How to balance these multiple objectives? Midcounties try to do this by having a circle of 16 different dimensions – all of which they discuss, plan and monitor as they might a solely financial target. Their primary goals (and 52 social and environmental targets) run from fair trade and local purchasing to smart metering and hydropower investments. As an open co-op, they have made their resources and know-how available to support local organisations. All employees are also allowed three days of working time a year to volunteer in the social economy (whether working in schools, with Transition groups, or, as one example, with an Oxford wholefood cooperative employing people with learning difficulties). They see themselves as part of society, not as separate from it.

Capital is like Homer’s restless wolf that never runs out of hunger. It has to expand in order to continue to exist. Once labour employs capital rather than capital employing labour, cooperatives break the circuit. This is why the central principle of cooperatives of one person, one vote (regardless of capital contributed) remains so revolutionary. In productive and service cooperatives, money remains the servant not the master.

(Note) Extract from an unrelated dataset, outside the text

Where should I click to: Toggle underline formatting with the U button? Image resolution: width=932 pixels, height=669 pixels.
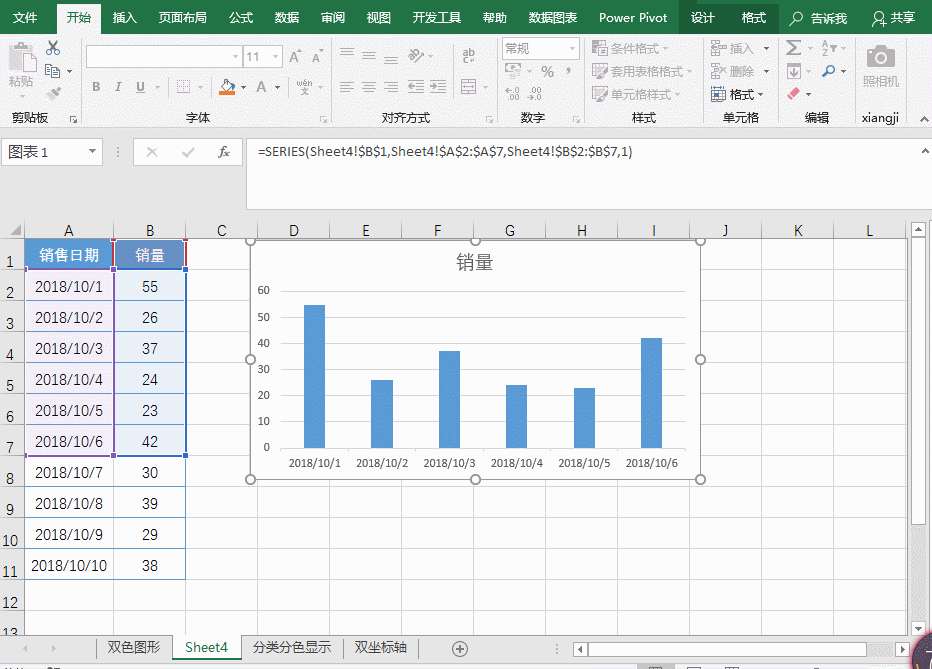pyautogui.click(x=141, y=88)
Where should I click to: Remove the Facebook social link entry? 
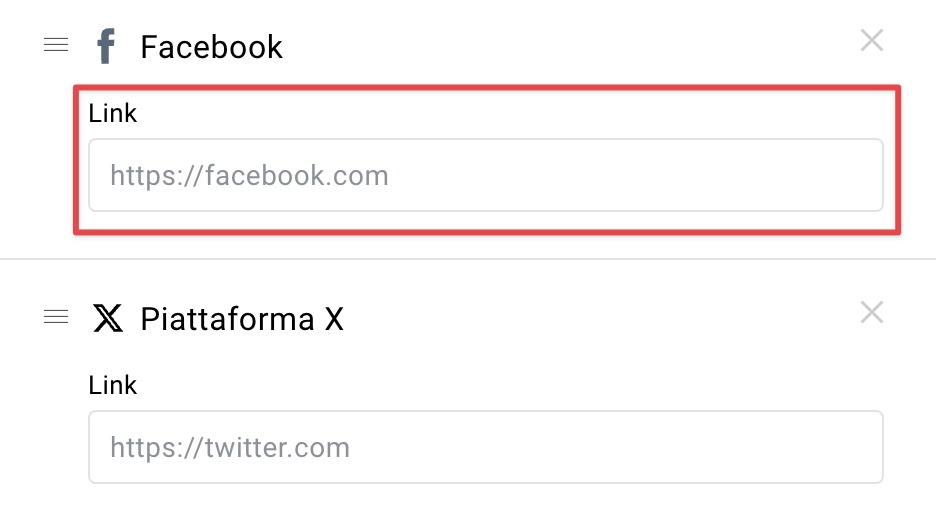tap(872, 41)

What then of cooperative banks? This is an extraordinary part of the story. They first took root in 19th-century Germany to provide finance for those bypassed by the commercial banking system. They received the savings of small peasant farmers, artisans and traders and lent them back to those in need of them locally. There are still more than 1,000 of them, with 13,000 branches (Lloyds Bank, by comparison, has 1,900 branches). Together with a similar network of 420 local municipal banks, they account for the majority of German retail banking and explain the success of the German Mittelstand – the small and medium enterprises that have been at the heart of Germany’s economic resilience. They are a working example of what the financial regulators have failed to achieve in practice: a banking system that supports production rather than feeds off it.

Because their funds have steered clear of the turbo finance of international financial markets, Germany’s local cooperative banks (like those in many other continental countries, and the UK’s Co-operative Bank) survived the storm of the past four years. They have even been recognised by the International Monetary Fund (IMF) as the most robust banks in Germany, though the IMF economists find it difficult to get their head round the idea that efficiency shouldn’t just be measured by financial profit, or that these banks see their assets not as capital to be maximised but as resources for the welfare of current and future generations.

At the heart of cooperative banking is the idea that it is social interest, not compound interest, that is important. This bears on the question of growth. The environmental movement’s call to end growth implies an end to money as ever-expanding capital. Cooperatives are a form of enterprise in which capital and its growth are no longer king.

In the 20th century, the joint stock company drove the revolution in mass production. Scale ruled and clubs were trumps. But the zeitgeist is now moving back towards human-scale and cooperation. The 21st century has seen a return to the micro, to self-governing units networked together as part of larger, complex systems.

Cooperatives have been experimenting with such collaborative systems for some 150 years. There is a wealth of experience of what does and doesn’t work, of the pitfalls but also the extraordinary economic and human value they generate when they get it right. They have been able to reconnect that which has become separated: the personal and the social, the consumer and the producer, finance and industry, the enterprise and its community, and at their best, in the spirit of William Morris, the head, the heart and the hand.

We are no longer at the stage of celebrating the fact that co-ops have managed to survive. Many are thriving. New ones are emerging. In a growing number of spheres they are showing that they are the adequate institutional form for a human-centred 21st-century economy.

In the poet Alice Oswald’s words, they are breathing new leaf into the woods.

Robin Murray was a co-founder and chair of the fair-trade company Twin Trading. He is currently a senior visiting fellow at the LSE and an Associate of Co-operatives UK.